TASK OBJECTIVE: At the line with "Politique de confidentialité (139, 2500)", start repeating the data, and continue line by line through the final line, exactly.

Saved data entries:
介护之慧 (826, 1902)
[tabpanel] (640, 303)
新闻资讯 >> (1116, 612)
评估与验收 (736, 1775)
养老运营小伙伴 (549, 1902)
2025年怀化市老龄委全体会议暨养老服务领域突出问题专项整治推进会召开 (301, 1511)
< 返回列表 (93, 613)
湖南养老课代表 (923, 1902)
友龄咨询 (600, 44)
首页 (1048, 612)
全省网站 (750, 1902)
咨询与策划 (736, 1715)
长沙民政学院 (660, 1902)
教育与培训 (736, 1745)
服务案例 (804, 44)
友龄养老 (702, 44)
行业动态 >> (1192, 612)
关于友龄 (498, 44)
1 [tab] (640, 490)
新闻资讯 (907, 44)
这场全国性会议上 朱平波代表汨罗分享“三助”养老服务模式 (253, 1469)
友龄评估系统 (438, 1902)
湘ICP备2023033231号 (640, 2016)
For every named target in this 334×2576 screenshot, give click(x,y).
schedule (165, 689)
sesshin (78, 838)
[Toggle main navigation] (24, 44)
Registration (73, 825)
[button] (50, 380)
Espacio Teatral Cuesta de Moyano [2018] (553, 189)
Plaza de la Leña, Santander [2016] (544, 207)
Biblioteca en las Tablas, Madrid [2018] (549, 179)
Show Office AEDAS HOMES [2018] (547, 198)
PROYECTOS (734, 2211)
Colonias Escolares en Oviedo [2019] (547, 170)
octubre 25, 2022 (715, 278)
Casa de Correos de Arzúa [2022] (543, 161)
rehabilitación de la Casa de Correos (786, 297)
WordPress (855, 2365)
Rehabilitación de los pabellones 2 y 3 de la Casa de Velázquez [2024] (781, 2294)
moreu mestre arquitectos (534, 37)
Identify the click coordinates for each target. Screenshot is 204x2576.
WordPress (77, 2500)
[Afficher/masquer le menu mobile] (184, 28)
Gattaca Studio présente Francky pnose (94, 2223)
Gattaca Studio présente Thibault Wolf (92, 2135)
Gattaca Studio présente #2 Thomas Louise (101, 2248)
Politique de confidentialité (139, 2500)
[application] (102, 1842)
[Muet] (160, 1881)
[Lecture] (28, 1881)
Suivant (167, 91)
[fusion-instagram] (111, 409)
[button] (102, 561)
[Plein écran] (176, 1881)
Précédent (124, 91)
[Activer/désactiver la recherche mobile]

REPLY:
Politique de confidentialité (139, 2500)
[application] (102, 1842)
[Muet] (160, 1881)
[Lecture] (28, 1881)
Suivant (167, 91)
[fusion-instagram] (111, 409)
[button] (102, 561)
[Plein écran] (176, 1881)
Précédent (124, 91)
[Activer/désactiver la recherche mobile]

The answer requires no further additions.